Click here for information on the 2019 situation.
You have the right
to peacefully assemble.
In Cordova on May 16, 2015, over 170 boats and hundreds of onlookers joined in a peaceful protest to demonstrate against the Navy's planned live fire training activities in the Gulf of Alaska scheduled for June 2015.
From June 15th - June 26th , the Navy conducted ‘Northern Edge‘ very close to the South Central Alaskan coastline. Dangerous sonar and weapons were used in what they call ‘realistic’ war games. The training area overlaps with State Marine Protected areas, NOAA Fisheries Protected areas and include critical and Essential Fish Habitat. These trainings take place during the most prolific breeding and migratory periods of the marine supported life in the region (salmon, whales, birds and more). Immediate harm to marine life includes death from direct explosions, use of sonar (disorients, kills, and causes beaching of marine animals), and the physical destruction and chemical pollution of essential habitat areas.

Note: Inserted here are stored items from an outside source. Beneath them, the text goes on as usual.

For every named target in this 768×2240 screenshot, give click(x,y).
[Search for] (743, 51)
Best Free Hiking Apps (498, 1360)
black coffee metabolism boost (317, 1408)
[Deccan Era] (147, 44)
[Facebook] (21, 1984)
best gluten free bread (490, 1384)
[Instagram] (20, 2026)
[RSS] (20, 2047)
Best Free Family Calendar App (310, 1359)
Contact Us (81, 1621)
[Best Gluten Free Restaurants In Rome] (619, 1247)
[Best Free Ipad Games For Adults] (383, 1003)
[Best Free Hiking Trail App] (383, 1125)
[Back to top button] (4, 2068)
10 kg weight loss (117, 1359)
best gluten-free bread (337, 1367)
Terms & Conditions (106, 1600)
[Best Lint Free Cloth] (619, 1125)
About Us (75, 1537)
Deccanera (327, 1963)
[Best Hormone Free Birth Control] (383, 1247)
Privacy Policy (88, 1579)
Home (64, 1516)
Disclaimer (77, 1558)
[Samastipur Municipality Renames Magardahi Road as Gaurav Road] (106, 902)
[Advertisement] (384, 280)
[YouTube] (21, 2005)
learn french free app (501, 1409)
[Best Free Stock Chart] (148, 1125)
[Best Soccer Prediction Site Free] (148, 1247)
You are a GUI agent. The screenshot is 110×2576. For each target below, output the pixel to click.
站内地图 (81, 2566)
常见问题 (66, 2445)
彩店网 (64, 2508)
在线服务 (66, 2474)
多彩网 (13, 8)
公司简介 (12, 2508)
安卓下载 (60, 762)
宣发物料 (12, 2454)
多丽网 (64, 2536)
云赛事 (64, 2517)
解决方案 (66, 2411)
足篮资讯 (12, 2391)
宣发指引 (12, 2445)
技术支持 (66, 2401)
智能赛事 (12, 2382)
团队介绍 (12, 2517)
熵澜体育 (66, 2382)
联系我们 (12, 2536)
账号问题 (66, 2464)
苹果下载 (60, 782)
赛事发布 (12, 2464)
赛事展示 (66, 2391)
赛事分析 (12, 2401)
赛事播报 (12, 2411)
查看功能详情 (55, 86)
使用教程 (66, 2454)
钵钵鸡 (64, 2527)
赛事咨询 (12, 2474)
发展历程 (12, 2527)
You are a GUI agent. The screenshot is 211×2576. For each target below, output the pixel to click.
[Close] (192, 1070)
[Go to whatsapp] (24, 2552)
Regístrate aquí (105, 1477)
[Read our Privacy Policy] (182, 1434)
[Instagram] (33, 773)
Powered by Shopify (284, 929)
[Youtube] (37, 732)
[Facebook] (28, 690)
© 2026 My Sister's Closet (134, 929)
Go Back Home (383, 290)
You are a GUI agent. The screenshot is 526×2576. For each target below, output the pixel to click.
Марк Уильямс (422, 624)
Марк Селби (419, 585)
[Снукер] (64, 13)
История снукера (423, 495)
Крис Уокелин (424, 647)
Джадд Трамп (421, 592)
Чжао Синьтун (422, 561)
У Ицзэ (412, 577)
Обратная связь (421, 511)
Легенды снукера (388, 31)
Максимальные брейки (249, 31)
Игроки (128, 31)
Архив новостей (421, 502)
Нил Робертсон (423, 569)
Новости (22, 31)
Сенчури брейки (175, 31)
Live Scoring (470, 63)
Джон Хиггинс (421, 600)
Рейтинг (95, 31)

These areas have not recovered from the 1989 Exxon Valdez oil spill, and are home to Alaska’s most diverse population of Indigenous Peoples, who rely on its bounties for subsistence, commercial and traditional hunting and gathering activities. Native inhabitants living on the northern coast of the Gulf of Alaska include Eskimo, Eyak, Athabascan, Koniag, Tlingit and Aleut, and collectively constitute 30 percent of the area’s overall population.
The Navy acknowledges the harm and deaths the exercises pose to marine mammals and refers to the thousands of deaths or “takes” that are anticipated when these exercises are carried out. When it comes to fish, including salmon, it is clear from the Navy’s Environmental Impact Statement (EIS) that the extent of the damage and risk are largely unknown.